Project Euler Problem #3

While Problem #2 of Project Euler may have featured the very common Fibonacci numbers, Problem #3 is the first to feature the super common prime numbers. Here is the statement of Problem #3:

Project Euler Problem 3: Largest Prime Factor
The prime factors of 13195 are 5, 7, 13 and 29.

What is the largest prime factor of the number 600851475143?

Factoring large numbers is a very common part of solving Project Euler problems. When the numbers are too large, it can be difficult to check every possible number as a possible divisor. Luckily, there is a trick we can use to determine if a number is prime as soon as possible.

Solution #1: Factors Less Than or Equal to the Square Root

The trick we can notice is that any composite number n can be written as the product of 2 factors a and b such that both a and b are greater than 1. If both a and b were greater than the square root of n, then it would be impossible for their product to be equal to n.
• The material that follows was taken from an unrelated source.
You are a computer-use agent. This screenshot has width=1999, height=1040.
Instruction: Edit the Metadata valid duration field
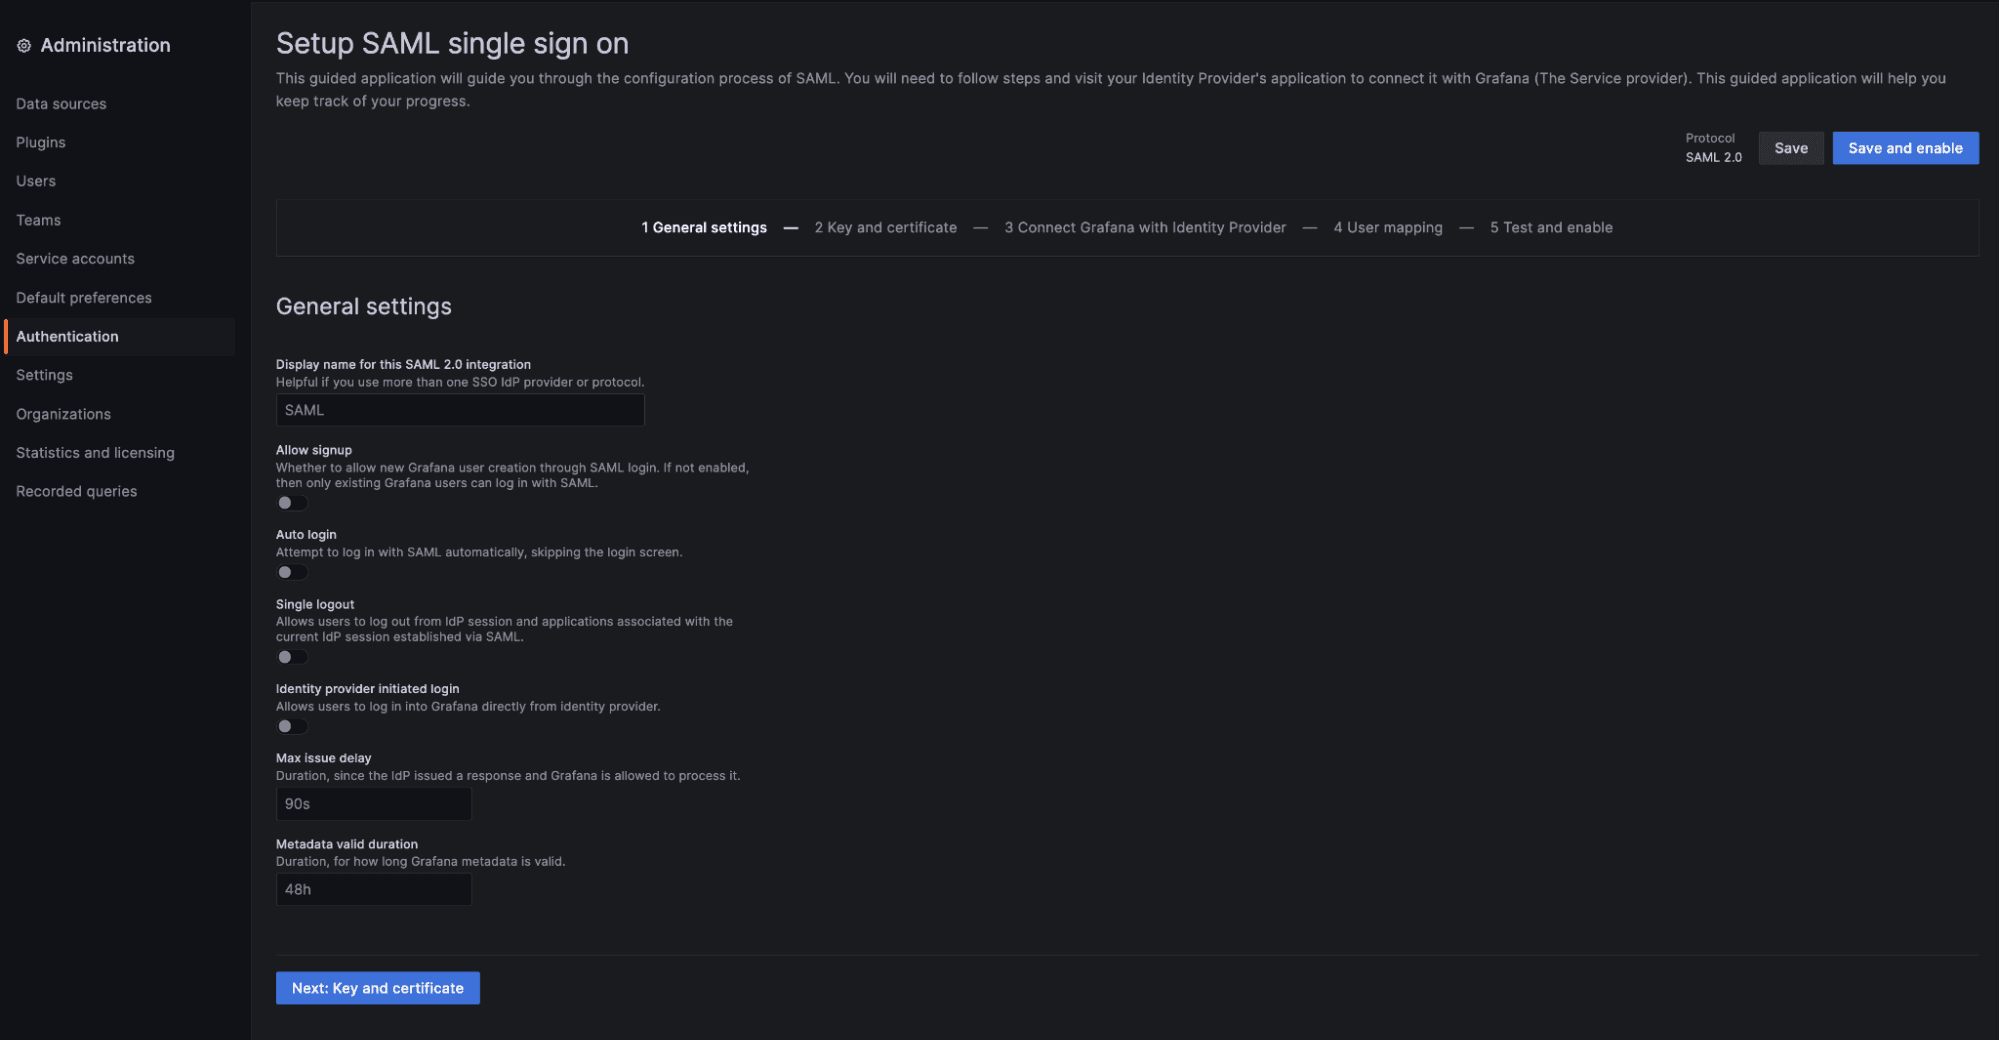click(x=373, y=890)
Thus, any composite number must have at least one proper factor which is less than or equal to its square root. Consequently, any number which does not have a proper factor less than or equal to its square root must be prime. This fact will probably be used in many Project Euler problems, so I will only explain it in this post.

Using this trick, it is easy to find any small prime factors of a large composite number. However, this question has asked for the largest prime factor of a large number. To get around this problem, one method we can use is dividing out any prime factors we find until the value we’re left with is prime. By default, the resulting number would have to be the largest prime. This method can be made more efficient by the trick above, as the number of potential factors decreases every time a prime is divided out.

Here is an implementation of this method in Python 2.7:

'''
 Author: Walker Kroubalkian
 "Dividing Out" Approach to Project Euler Problem #3
 '''

 import time
 from math import sqrt

 def projectEulerProblemThree(n):
     c = 2
     while(c<=sqrt(n)):
         if(n%c==0):
             while(n%c==0):
                 n/=c
         c+=1

     if(n==1):
         return (c-1)

     return n

 start = time.time()
 print projectEulerProblemThree(600851475143)
 print("--- %s seconds ---" % (time.time() - start))

 '''
 Prints
 6857
 --- 0.00019097328186 seconds ---
 for input of n = 600851475143
 '''

Factoring and primes are extremely important parts of mathematics, and as a result, I will probably refer back to the facts discussed in this post in future posts.

Signing off for today. Thanks for reading!